-- Source document follows --

But his situation was about to change, thanks to an Israeli-developed technology that uses ultrasound inside an MRI machine.

“The MRI essentially focuses the ultrasound down onto a point, and if you look at it it's like a magnifying glass," neurosurgeon Dr. Lloyd Zucker said. "And so we're focusing it down on a spot within the brain that contributes towards or is responsible for part of the tremor, and by doing that, we can knock the tremor out."

Without the need for surgery or anesthesia, early in the morning, Avendaño was prepared for the procedure at Delray Medical Center, one of 79 centers in the country where this procedure is performed.

He was taken into the MRI room and placed inside the machine. Using cutting-edge technology, over the course of a few hours, Zucker and his team precisely targeted the affected area of the brain with ultrasound, creating a small lesion designed to eliminate the tremors.

And it worked.

At the end of the procedure—fully covered by Medicare—Avendaño, fully conscious, was all smiles.

"Oh my God, it's unbelievable," he said as he tested his new stability, holding his arm out without shakes.

He was taken to his wife, who, through tears of joy, thanked everyone for what they had done.

Zucker said the procedure was his "magic trick."

"It’s probably the most wonderful thing. I’ve been doing it for years, and as you can see as I start to smile, you can't take this away, when you see the patients and the families and what it does for them," he said. "He'll go home, and he's going to sit there tonight at dinner, and all those things he couldn’t do, he's gonna be doing. How do you put an adjective on that one? You can't.”

Just as he arrived that morning, Avendaño went home a few hours later—without a tremor in his hand.

-- Source document concluded --

** The problem **
Condense the paragraph of the tremor treatment passage that begins "He was taken into the MRI room" into a short bulleted list of its main facts. The lines after the tremor treatment passage come from a separate source.

-- Provided data follows --

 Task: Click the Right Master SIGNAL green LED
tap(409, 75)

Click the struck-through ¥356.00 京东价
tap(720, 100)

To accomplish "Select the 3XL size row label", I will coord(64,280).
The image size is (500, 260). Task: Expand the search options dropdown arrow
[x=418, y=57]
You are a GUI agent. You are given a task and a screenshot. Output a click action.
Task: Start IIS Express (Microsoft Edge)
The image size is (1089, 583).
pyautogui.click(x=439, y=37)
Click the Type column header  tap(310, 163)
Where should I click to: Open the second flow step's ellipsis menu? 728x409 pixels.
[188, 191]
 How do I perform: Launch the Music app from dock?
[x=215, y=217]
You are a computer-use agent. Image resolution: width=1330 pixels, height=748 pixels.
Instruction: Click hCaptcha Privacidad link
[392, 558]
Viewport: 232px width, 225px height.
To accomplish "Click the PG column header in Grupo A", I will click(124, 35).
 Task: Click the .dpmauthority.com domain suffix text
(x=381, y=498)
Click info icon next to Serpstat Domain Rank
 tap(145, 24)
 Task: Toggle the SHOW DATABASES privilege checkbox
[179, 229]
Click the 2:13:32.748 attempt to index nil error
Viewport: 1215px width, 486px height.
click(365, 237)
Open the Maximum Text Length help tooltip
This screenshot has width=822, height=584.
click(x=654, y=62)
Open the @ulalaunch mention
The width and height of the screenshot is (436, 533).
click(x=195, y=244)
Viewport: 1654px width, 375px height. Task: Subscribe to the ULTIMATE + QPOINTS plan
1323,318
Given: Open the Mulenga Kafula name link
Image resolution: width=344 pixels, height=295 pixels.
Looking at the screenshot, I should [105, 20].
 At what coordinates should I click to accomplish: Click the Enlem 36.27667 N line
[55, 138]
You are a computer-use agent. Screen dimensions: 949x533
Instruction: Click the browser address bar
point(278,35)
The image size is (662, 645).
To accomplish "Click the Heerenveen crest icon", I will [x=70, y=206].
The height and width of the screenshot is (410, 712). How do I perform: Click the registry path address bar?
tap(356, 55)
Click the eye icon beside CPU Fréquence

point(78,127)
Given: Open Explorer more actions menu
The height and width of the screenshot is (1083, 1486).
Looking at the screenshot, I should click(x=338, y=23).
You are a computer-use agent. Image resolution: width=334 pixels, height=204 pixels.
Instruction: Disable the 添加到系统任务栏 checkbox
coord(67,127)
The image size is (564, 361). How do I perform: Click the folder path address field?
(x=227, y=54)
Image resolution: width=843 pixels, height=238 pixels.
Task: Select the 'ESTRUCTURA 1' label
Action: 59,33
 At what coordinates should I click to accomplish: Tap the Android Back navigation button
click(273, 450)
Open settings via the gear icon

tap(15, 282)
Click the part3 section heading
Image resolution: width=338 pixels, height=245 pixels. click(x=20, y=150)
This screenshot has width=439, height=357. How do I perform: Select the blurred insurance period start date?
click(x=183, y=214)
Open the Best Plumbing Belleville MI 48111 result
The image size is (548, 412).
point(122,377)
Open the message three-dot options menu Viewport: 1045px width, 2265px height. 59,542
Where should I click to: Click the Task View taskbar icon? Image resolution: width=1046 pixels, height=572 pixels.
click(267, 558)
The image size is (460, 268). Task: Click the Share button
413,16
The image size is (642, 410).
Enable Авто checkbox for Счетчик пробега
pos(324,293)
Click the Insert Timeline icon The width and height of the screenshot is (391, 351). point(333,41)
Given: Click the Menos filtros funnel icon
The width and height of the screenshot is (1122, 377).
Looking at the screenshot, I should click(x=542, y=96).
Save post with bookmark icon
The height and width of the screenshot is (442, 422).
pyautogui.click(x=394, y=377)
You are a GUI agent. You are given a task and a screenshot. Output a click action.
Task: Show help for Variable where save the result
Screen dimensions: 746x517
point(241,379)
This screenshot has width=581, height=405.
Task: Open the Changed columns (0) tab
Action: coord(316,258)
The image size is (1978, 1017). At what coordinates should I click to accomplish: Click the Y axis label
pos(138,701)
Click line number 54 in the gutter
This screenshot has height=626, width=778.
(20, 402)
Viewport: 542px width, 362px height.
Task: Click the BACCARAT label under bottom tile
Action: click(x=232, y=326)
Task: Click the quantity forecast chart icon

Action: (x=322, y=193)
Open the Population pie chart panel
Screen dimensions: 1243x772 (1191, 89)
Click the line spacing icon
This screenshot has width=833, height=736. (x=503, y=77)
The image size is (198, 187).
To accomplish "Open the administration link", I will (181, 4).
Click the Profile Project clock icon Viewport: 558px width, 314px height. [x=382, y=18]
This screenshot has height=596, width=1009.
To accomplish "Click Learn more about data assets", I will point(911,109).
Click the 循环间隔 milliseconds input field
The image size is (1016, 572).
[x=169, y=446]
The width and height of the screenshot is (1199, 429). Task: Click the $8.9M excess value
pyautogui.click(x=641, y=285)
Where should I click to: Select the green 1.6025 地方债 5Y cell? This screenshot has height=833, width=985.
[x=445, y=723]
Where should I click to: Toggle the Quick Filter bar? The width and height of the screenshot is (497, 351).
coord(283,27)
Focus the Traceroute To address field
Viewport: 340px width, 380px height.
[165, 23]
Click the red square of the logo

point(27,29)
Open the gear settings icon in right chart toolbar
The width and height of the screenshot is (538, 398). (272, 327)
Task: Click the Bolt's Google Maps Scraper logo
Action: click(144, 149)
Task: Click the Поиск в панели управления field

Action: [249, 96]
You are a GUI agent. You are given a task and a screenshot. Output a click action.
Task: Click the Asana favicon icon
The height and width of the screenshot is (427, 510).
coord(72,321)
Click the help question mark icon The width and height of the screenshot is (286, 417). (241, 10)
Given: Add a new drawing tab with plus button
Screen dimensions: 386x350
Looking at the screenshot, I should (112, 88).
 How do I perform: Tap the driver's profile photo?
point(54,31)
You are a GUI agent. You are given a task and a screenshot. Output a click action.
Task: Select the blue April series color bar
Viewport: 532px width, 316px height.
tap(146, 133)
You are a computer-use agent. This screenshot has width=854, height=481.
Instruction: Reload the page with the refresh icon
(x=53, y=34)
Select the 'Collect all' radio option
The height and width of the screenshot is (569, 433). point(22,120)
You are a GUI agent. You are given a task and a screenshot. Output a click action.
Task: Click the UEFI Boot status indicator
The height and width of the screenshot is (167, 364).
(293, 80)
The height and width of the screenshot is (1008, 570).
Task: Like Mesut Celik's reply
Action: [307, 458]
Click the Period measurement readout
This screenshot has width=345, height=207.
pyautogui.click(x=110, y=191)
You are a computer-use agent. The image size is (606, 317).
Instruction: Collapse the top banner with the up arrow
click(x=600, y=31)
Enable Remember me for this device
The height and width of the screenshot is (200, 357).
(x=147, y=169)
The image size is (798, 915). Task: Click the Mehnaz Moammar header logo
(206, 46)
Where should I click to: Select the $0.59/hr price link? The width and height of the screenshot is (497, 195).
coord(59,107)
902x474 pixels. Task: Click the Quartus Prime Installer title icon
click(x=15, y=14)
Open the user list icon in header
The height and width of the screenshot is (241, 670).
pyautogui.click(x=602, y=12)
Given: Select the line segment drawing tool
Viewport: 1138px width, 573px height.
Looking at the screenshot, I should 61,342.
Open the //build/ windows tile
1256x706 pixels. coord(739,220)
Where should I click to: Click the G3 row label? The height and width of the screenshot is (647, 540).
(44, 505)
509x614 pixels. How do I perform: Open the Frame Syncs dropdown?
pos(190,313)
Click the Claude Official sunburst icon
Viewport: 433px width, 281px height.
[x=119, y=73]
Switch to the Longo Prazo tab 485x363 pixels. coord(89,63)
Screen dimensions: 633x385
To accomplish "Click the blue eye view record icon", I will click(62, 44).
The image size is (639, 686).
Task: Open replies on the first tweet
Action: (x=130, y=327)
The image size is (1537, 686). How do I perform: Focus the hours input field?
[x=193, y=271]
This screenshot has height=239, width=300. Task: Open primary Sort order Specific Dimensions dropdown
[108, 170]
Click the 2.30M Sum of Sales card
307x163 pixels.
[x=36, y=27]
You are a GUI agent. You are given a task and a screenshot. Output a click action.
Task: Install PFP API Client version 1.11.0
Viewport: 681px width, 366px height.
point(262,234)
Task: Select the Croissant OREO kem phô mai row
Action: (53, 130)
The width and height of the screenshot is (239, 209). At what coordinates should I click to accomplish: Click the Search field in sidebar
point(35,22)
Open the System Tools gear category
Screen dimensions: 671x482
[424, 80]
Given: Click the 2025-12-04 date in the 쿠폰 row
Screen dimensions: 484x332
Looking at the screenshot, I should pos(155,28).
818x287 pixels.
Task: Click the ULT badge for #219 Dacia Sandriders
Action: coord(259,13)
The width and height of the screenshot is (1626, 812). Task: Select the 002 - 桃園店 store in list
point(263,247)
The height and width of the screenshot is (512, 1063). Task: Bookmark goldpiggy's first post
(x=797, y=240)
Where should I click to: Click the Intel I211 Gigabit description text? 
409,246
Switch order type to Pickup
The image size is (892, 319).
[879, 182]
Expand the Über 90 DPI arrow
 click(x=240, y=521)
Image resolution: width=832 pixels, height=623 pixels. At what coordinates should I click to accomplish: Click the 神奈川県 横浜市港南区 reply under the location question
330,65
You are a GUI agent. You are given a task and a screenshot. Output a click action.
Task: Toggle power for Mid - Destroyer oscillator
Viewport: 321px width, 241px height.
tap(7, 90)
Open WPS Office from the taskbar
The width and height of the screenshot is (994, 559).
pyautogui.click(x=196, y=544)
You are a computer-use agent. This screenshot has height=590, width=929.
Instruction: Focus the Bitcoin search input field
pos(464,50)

-- Provided data concluded --

** Your response **
- He was taken into the MRI room and placed inside the machine.
- Over a few hours, Zucker and his team used ultrasound to target the affected area of the brain precisely.
- This created a small lesion designed to eliminate the tremors.